Often in life and in business we’re faced with the challenge of letting go of old belief structures in order to create the space necessary to make room for new ones that prepare us for greater successes. In my 20 years of coaching financial advisors, I’ve come to realize that the biggest transition many advisors experience is in reframing their image to clients when they move from being soloprenuers to creating their own team or firm. This can potentially make them more profitable and provide great learning opportunities for them as leaders, but it is not without its challenges.
While this transition is different for every team leader based on his or her individual goals and financial advisory team dynamic, there is a “letting go process” that seems to work for many of our coaching clients. When asked the question “how do I even begin?” I tend to reply with something along the lines of the following:
Create Common Intent: Common intent, also called common purpose, is an essential keystone of high performing teams. It gives teams an identity that is beyond the identity of one individual, including you as the leader, and is based on a jointly determined ambition that is significant in size, aspirational in scope, and possible to achieve. If you’re experiencing difficulty in determining which responsibilities to hand over to your team members, begin by involving them more in the discussion of how to serve your clients and your organization, with a purpose that is broader than the team itself and has an emotional component to it.

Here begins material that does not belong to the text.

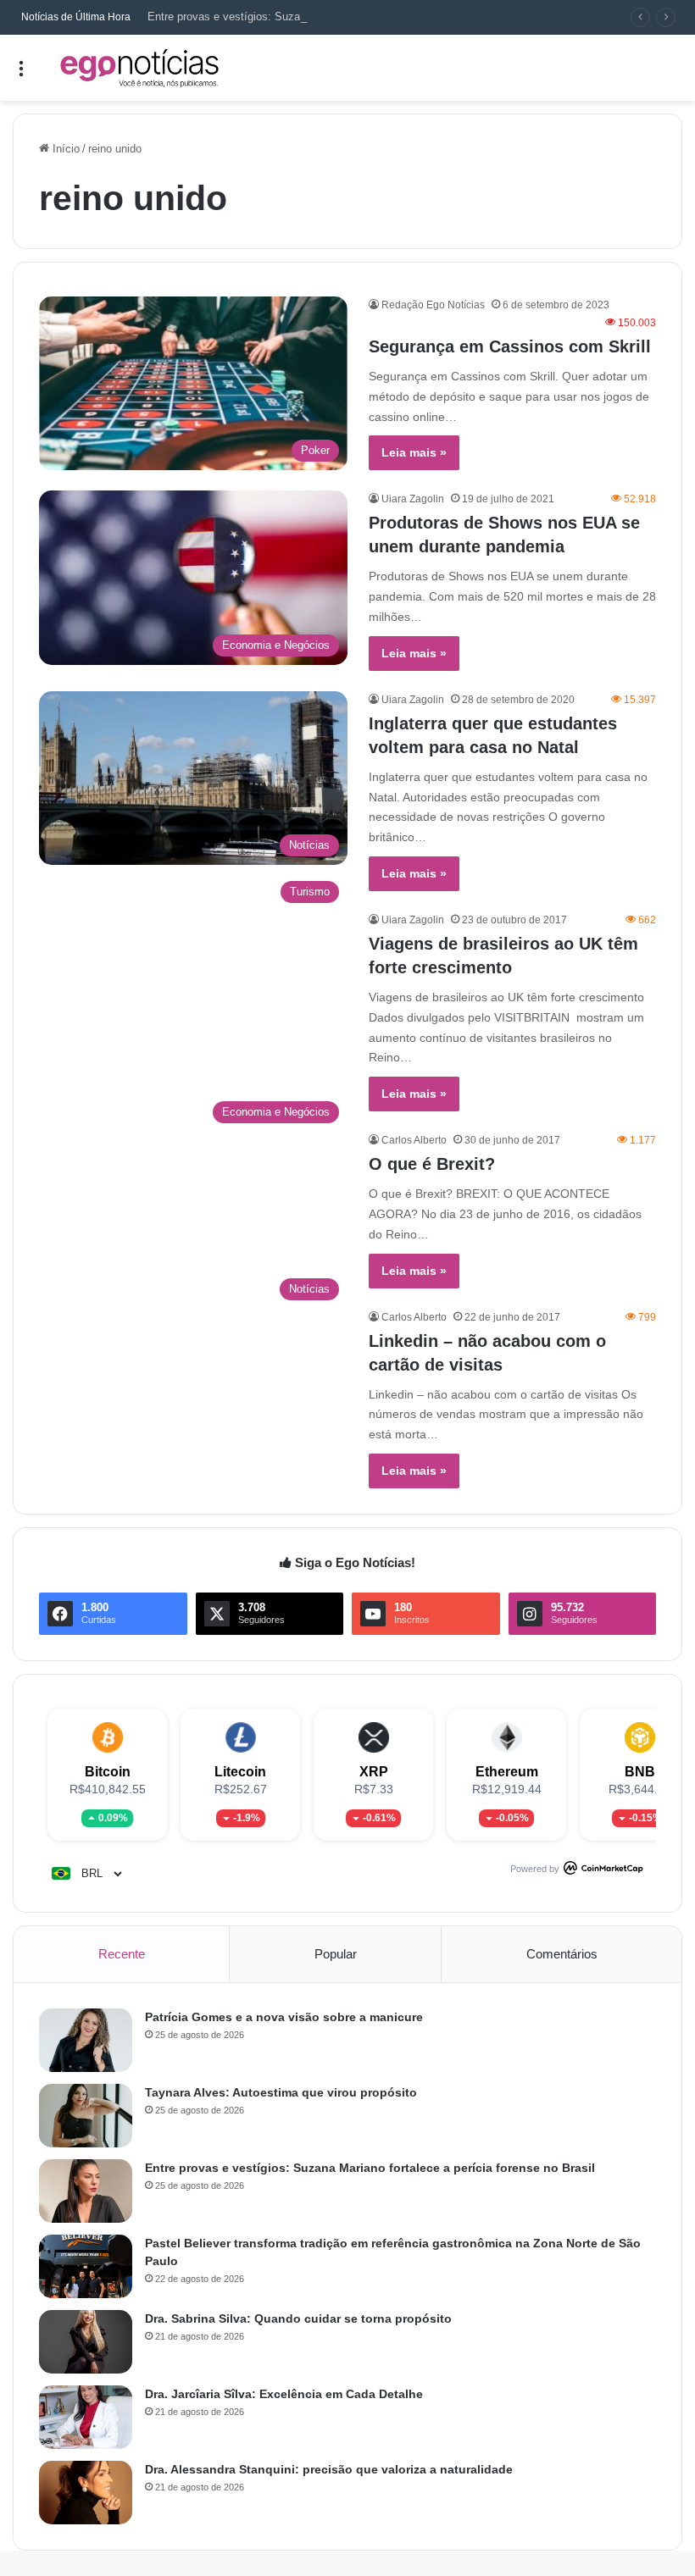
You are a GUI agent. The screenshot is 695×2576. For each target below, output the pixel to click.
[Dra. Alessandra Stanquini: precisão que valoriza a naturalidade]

This will give your team members a sense of inclusion and investment in the outcome of their work; simultaneously, it will give you some insight into your team members’ level of understanding and knowledge-base before you really begin delegating specific tasks.

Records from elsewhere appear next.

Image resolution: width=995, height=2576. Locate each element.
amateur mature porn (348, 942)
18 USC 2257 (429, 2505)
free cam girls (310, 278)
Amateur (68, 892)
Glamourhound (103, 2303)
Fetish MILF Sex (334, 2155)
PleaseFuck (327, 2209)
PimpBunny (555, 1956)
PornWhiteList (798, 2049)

Allow Team Members to Co-Create their Roles in Partnership with You: This, like creating common intent, will give your team members a greater sense of involvement and encourage accountability for what they do. While their roles and development plan should ultimately be approved by you as their leader, giving team members ownership of the process will generate greater follow-through on their day-to-day tasks and commitment to the overall goals related to their roles, while alleviating you of some of the initial responsibility of determining this. This frees up your time to focus on areas of the business that require your unique skill set and ability.
Delegate operations: Only 15% of advisors have an operational plan for their businesses to ensure they are running as smoothly as possible, and most report that they lack the time and energy to do create these plans. Why not delegate the trust in these responsibilities to a capable team member who has the time and potential for development, while simultaneously giving yourself an opportunity to better understand that team member’s skillset and work mentality?
Involve everyone in client engagement: During one of my workshops I asked co-CEOs of a very accomplished team what they experienced as the greatest benefit in building a team. Their response was simply the relief in knowing that they didn’t have to answer the phone every time it rang. This seemed like a simple enough answer, but in considering it after the workshop I realized that what they’d actually created was a partner in their client engagement process. It meant that they’d brought their team members into the fold enough to understand the needs and expectations of their clients, so that the responsibility of catering to them wasn’t always on the shoulders of the leaders themselves. This had the added benefit of making the clients feel an even greater sense of care and consideration from the team on the whole, rather than from the leaders alone.
Strategically Leverage The Differences in You and Your Team Members: Take age as an example: In an industry that threatens massive change in coming years with the shift in wealth transfer from the Baby Boomer Generation, 51% of teams surveyed have no succession plan for their businesses, let alone for their clients. Having a team of younger advisors automatically puts you at an advantage, because they can become part of your succession plan for both. Start bringing younger team members along to meetings with clients whose children may want to work with someone closer to their age and perspective. In addition to helping those younger team members better understand your current clients, it provides a natural point of transition to discuss succession planning for those clients’ heirs.
The takeaway here is that transitioning from a solopreneur to team structure might not be easy, but if you can determine specific steps along the way and view those steps from the perspective of creating some relief from your workload, it can make the process seem much less ominous.
Powerful coaching questions to consider from this article:
1. How can you improve your strategic hiring plan based upon your current plan for future growth?
2. What improvements could you and every member of your team take to shape the culture of your organization?
3. What additional work needs to be considered to create professional development programs for each member of your team as this will help maximize your human capital investment?
4. Have you given your team members the opportunity to personally shape their roles and responsibilities?
5. What aspects of operations can you pass off to your team members to free up your time so you can focus on aspects of your business for which you are uniquely qualified, like client engagement and client retention?
6. How comfortable are your clients engaging with other members of your team in the event that you are unavailable?
7. Have you considered how your team members can play an important role in succession planning for your clients and their heirs? What do you need to do in order to ensure this?